Take another example of your Accountant. Once again, I speak of this in the Indian context, where prevalent Tax laws are so convoluted and ever-changing that there are very real exit barriers involved. Your “accountant” – the one who maintains your books of account and helps you file your tax returns – is not only well-versed with the regulations, but also an expert in your peculiarities and how things work specifically for you. And he/she is a vital component of the system, ensuring compliance with the law and advising you on making prudent investments, as you go through various life stages and business maturity cycles.

But, what happens if there are missed deadlines and constant reminders involved (from you to your accountant, and not vice versa)? What happens if you discover that you could have saved more tax under current provisions, but you were not informed of it in time? If the service delivery is short of expectations in this department, most of us would simply grin and bear it, because it’s not that easy to change your accountant mid-stream. I should know, since I’ve successfully attempted it on more than one occasion!
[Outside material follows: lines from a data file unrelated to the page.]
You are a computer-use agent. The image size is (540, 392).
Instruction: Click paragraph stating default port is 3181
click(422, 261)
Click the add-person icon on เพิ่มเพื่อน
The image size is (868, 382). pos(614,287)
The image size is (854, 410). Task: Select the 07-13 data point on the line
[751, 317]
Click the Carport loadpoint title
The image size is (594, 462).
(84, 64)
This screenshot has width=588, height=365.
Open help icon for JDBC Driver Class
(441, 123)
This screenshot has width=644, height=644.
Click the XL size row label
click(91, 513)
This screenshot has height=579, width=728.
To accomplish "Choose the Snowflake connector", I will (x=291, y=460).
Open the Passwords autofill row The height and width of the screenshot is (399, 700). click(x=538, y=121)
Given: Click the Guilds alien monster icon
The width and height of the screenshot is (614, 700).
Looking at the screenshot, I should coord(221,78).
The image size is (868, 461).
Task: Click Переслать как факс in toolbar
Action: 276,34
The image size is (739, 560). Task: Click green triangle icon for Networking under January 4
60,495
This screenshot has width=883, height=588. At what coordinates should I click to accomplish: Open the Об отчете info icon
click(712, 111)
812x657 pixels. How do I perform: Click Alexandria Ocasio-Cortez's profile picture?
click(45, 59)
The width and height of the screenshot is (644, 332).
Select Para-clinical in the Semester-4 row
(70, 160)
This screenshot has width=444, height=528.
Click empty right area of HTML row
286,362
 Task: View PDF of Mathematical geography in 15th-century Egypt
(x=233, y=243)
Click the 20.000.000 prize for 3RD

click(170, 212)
Which brings me back to my original question. But, now that we’ve understood the context in more detail, let us try and examine the issue in a new light: What if it was your business that enjoyed such a disproportionate power as a monopoly, or operated in an industry with high exit barriers?

Would you use such an opportunity to improve or lower your service standards? Would you invest any more in automation or new technology than you absolutely needed to? Would you make it easier for your customers to reach you, or avoid dealing with the extra hassle and costs involved? Would you want to listen to your customers and respond to their needs, or ignore them knowing that most are in a helpless situation anyway?

I know that most of us are part of organizations and businesses that do not enjoy such monopolistic protections. But the questions I have raised apply equally to us. In fact, even more so, considering that most businesses operate in fiercely competitive environments, where the other guy (competition) may be willing to bend over backwards to take a larger share of the market from us.

Are we doing enough to keep our customers close, respond to their needs, set and meet service benchmarks and invest in a consistent, brand experience for them? And if not, what are we waiting for?